Three modelling elements and sedimentary evidence provide an understanding of sediment characteristics, river basin processes, tidal regimes and sea-level changes to explain sediment supply to the Humber Estuary through the Holocene (the last 10,000 years). An upscaled cellular catchment model simulates water and sediment fluxes from river basins, illustrating significant variations in response to climate change, especially precipitation and vegetation changes, principally deforestation. Much of the sediment mobilised remains in stores within the catchment and only a small fraction reaches the Humber tidal system. An empirical model helps to explain sediment erosion, transport and deposition from the offshore and coastal zones through the Holocene and sea-level rise caused the transgression of the continental shelf of the North Sea. Comparison with the sediment fill of the lowlands around of the Humber estuary, that represent the extent of the estuary during the Holocene, demonstrates that most of the fill (approximately 95-98%) was derived from non-fluvial sources.
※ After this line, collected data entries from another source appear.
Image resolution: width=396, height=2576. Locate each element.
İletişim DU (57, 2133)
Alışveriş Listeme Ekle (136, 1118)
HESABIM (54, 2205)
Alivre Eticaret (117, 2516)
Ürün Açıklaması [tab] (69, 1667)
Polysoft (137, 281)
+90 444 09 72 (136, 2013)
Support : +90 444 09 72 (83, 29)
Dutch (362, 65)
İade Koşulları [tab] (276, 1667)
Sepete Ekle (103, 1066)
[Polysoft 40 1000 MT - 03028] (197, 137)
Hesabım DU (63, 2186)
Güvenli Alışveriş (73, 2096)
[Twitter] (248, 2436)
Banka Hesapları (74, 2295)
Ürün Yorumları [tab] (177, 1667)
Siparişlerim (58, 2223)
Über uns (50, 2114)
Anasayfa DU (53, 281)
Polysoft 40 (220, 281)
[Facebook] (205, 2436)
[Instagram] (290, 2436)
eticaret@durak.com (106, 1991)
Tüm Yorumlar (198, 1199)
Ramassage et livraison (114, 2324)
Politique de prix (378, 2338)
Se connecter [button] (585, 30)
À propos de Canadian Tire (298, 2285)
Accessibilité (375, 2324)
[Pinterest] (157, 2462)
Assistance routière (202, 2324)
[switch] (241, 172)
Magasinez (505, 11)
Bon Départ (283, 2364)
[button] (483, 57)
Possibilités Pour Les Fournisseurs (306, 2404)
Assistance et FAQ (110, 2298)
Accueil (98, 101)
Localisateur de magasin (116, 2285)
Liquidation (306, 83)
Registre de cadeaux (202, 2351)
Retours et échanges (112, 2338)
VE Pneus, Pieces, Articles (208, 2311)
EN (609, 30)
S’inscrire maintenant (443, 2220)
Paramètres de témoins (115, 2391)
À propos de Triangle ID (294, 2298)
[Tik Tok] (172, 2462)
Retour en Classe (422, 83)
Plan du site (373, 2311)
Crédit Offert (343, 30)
A shelf evolution model, with reconstructions of sea level, palaeogeography and palaeobathymetry for 1,000 year time steps through the Holocene predicts significant changes in tidal regimes, first over wide areas of the coast as the transgression of the continental shelf progresses. The most significant changes occur with the inner reaches of the palaeo-estuaries, especially those of the Humber and the Fenland. Throughout the mid-Holocene they are characterised by significantly lower tidal ranges (MWHST approximately 2.5 m less than present) and low tidal currents. The simulated patterns of tidal currents concur with the transport of fine grain sediment from the coastal zone into the estuaries. The major tidal range changes revise estimates of late Holocene and ongoing relative sea and land level changes.